◆ **Short exercise**:
Rewrite the items from the line with "Task: Select the" to the line with "tap(1265, 838)", putting "edit button" in place of "pencil icon" and leaving everything else as it is.

◆ **Recorded data**:
— BEGIN —
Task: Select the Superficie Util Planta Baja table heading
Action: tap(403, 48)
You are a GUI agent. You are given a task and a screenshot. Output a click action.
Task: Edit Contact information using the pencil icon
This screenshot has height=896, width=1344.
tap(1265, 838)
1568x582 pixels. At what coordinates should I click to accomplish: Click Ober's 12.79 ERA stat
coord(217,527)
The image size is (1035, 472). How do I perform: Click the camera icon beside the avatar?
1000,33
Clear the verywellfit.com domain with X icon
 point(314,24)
— END —
— BEGIN —
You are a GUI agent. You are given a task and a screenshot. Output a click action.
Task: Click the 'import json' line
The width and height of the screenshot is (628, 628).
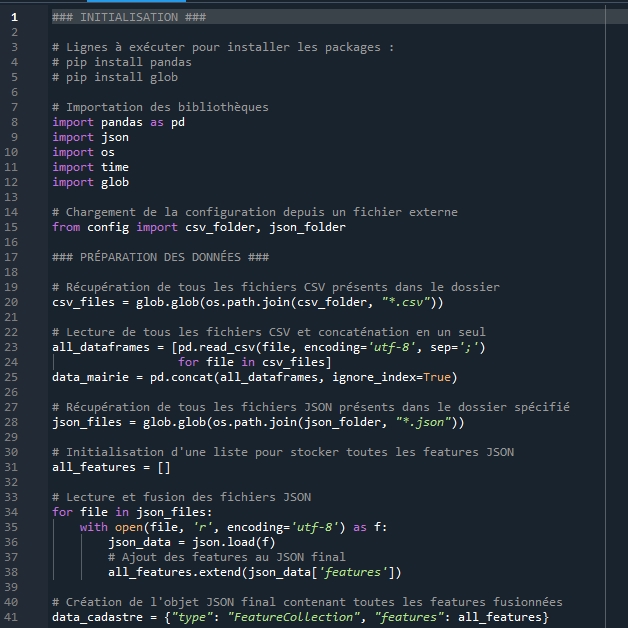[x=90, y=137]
— END —
◆ **Solution for this problem**:
Task: Select the Superficie Util Planta Baja table heading
Action: tap(403, 48)
You are a GUI agent. You are given a task and a screenshot. Output a click action.
Task: Edit Contact information using the edit button
This screenshot has height=896, width=1344.
tap(1265, 838)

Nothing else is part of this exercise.